日本の誇る食文化の一つ「日本酒」が今、大きな転換期を迎えている。国内の酒類市場では、急速な人口減少や若年層のアルコール離れを背景に縮小傾向が続いている。
日本酒メーカー各社も、海外市場への積極的な展開を試みている。その象徴的な一手として、今注目を集めているのが、日本酒最大手の白鶴酒造による、アメリカメジャーリーグサッカー(MLS)チーム「ロサンゼルス・ギャラクシー(LA Galaxy)」とのスポンサー契約だ。
白鶴酒造が「LA Galaxy」を戦略のパートナーに選んだのには、いくつかの理由が考えられる。まず、「LA Galaxy」のホームタウンがあるカリフォルニア州ロサンゼルスカーソンは、アメリカの中でも特に多民族・多文化が混ざり合う多様性の象徴のような場所であり、新しい文化や食文化への受容性が高いという特徴があることだ。また、健康志向が極めて高い人が多いことでも知られている。さらに、地域密着性が強いMLSの中でも、LA Galaxyは単なるサッカーチームを超えた「街のカルチャーアイコン」としての地位を確立している。過去にはデビッド・ベッカムやズラタン・イブラヒモビッチなど、名だたるスター選手が在籍していたことや、リキ・プッチなどの若手の注目選手が活躍していることで、世界的な知名度も高い。アメリカではアルコールの広告規制が厳しい側面もあるが、人気スポーツチームとの提携は、ファンとの強固な信頼関係を背景にした貴重なブランド接点となり得る。そこで白鶴は、日本酒をスポーツ観戦ドリンクとして認知してもらうために、電光掲示板での「Sip Sayuri Sake, Score! (さゆり酒を味わって、勝利をつかもう!)」といったカジュアルな発信や、試合前に無料試飲を展開。さらに、現地の嗜好に合わせたオリジナルレシピのカクテル「Sayuri Margarita(さゆりマルガリータ)」を開発し、ホームスタジアムの特設酒バーで提供している。

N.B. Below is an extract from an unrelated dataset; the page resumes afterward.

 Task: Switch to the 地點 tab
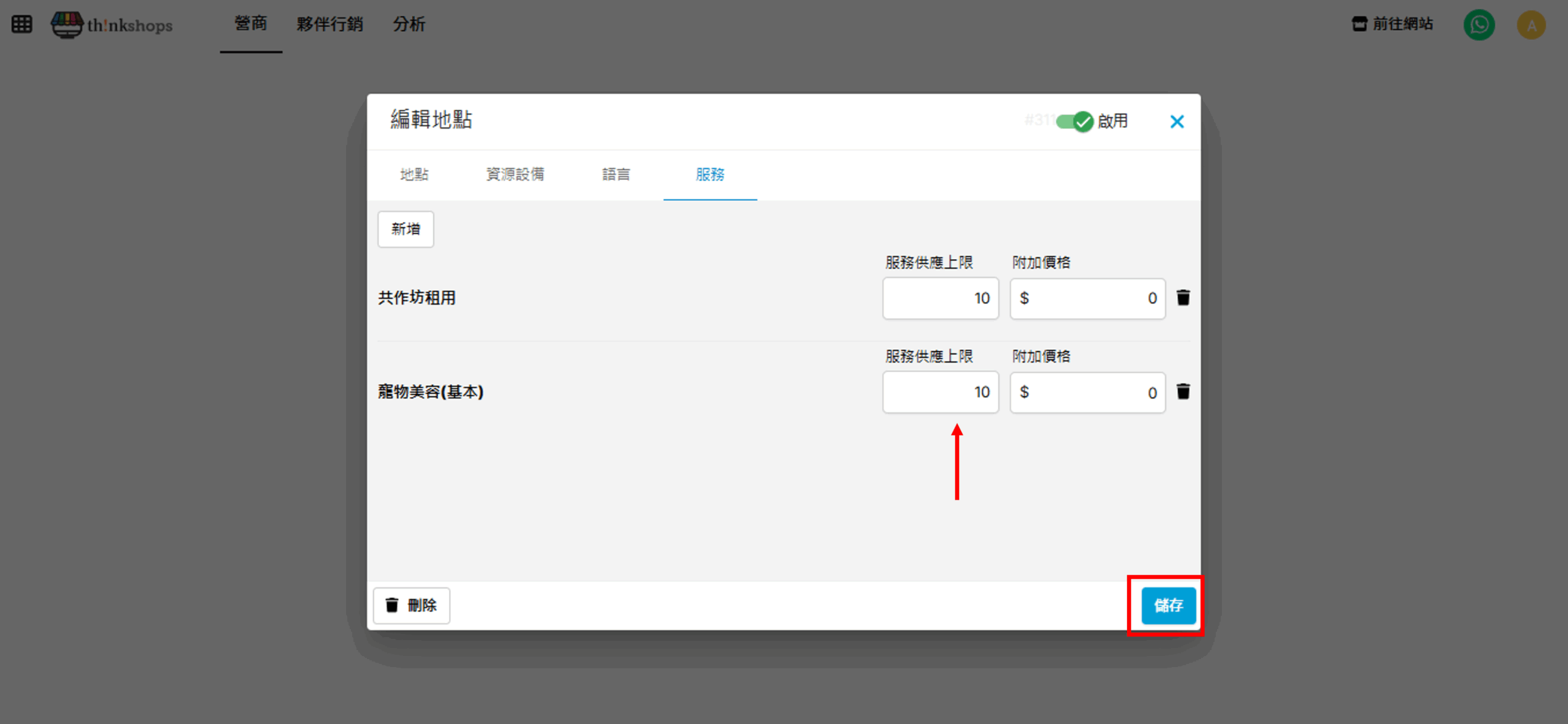[414, 175]
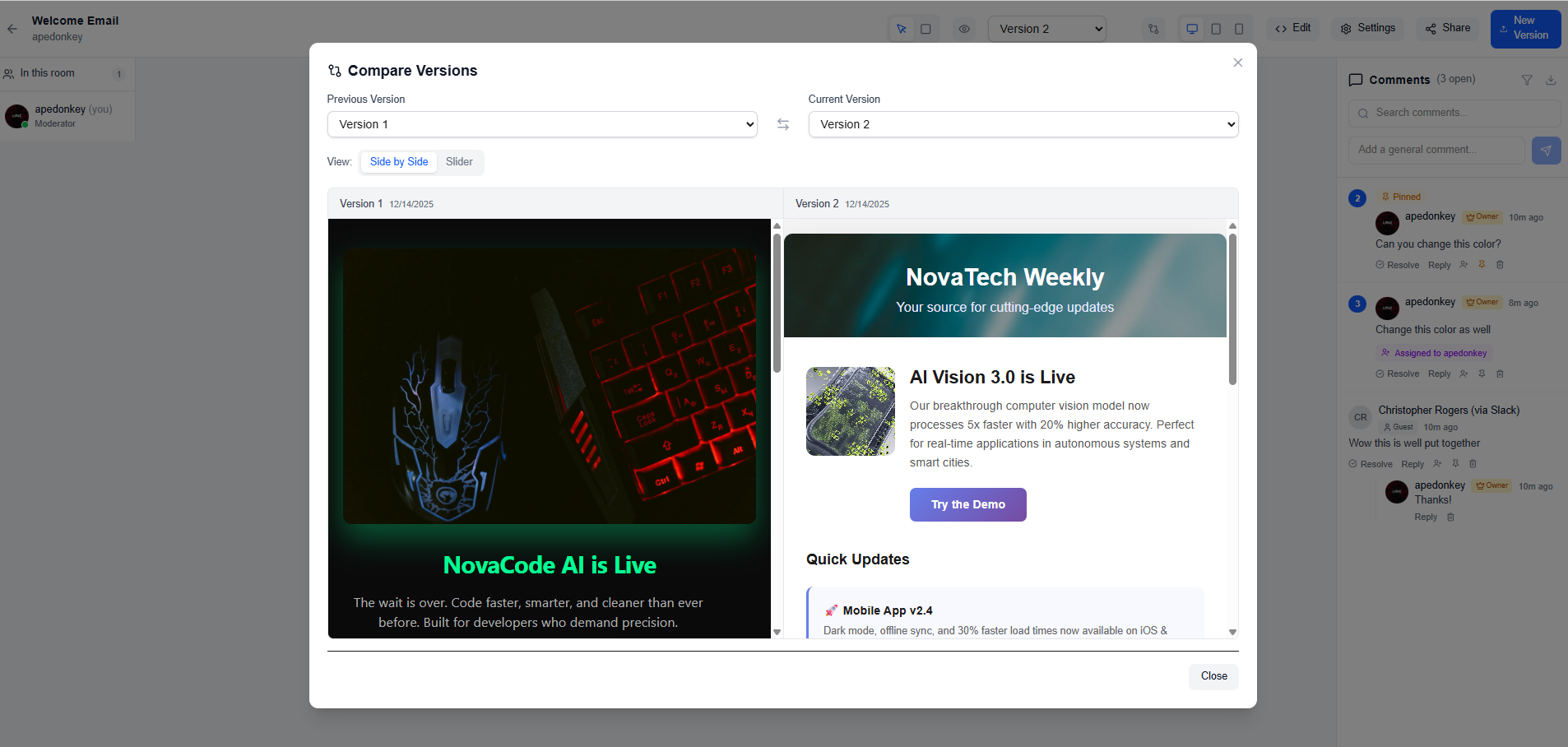The width and height of the screenshot is (1568, 747).
Task: Enable the eye preview mode
Action: pyautogui.click(x=963, y=28)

しかし、白鶴酒造の狙いは単なるブランド認知に留まらないようだ。同社の最終的な目標は、カクテルやフローズンスタイルだけではなく、海外の人にも日本酒の伝統的な飲み方を楽しんでもらえるようになることだという。日本酒が海外でブームといっても、まだまだ裾野は広く、今はまだ富裕層や一部の日本酒ファンに親しまれているに過ぎない。「売れる前に、SAKEを理解してもらう」という長期的な視点に立ち、現地の嗜好に合わせた多様な飲み方を提案してローカライズを推進することで、日本酒を日常の酒として浸透させていく。そして近い将来、週末のバーベキューやパーティーで用意される10本のアルコールの内、まずは1本になることができれば大きな成果だと、白鶴酒造は言う。
もちろん、日本酒のグローバル化に挑戦しているのは、白鶴酒造だけではない。米国では1980年頃から現地での清酒生産がおこなわれていたが、最近では、獺祭もニューヨーク近郊で清酒「DASSAI BLUE」を現地生産し、話題になっている。 この他にも、異業種とのコラボレーションも積極的に行われている。近年の動きとしては大小様々な酒蔵が輸出・現地製造に力を入れている。
異国の地のスタジアムで、現地のファンが日本酒カクテルを手に歓声を上げる。その光景の向こう側には、伝統を守りながら世界という大舞台で奮闘する日本の誇りが詰まっている。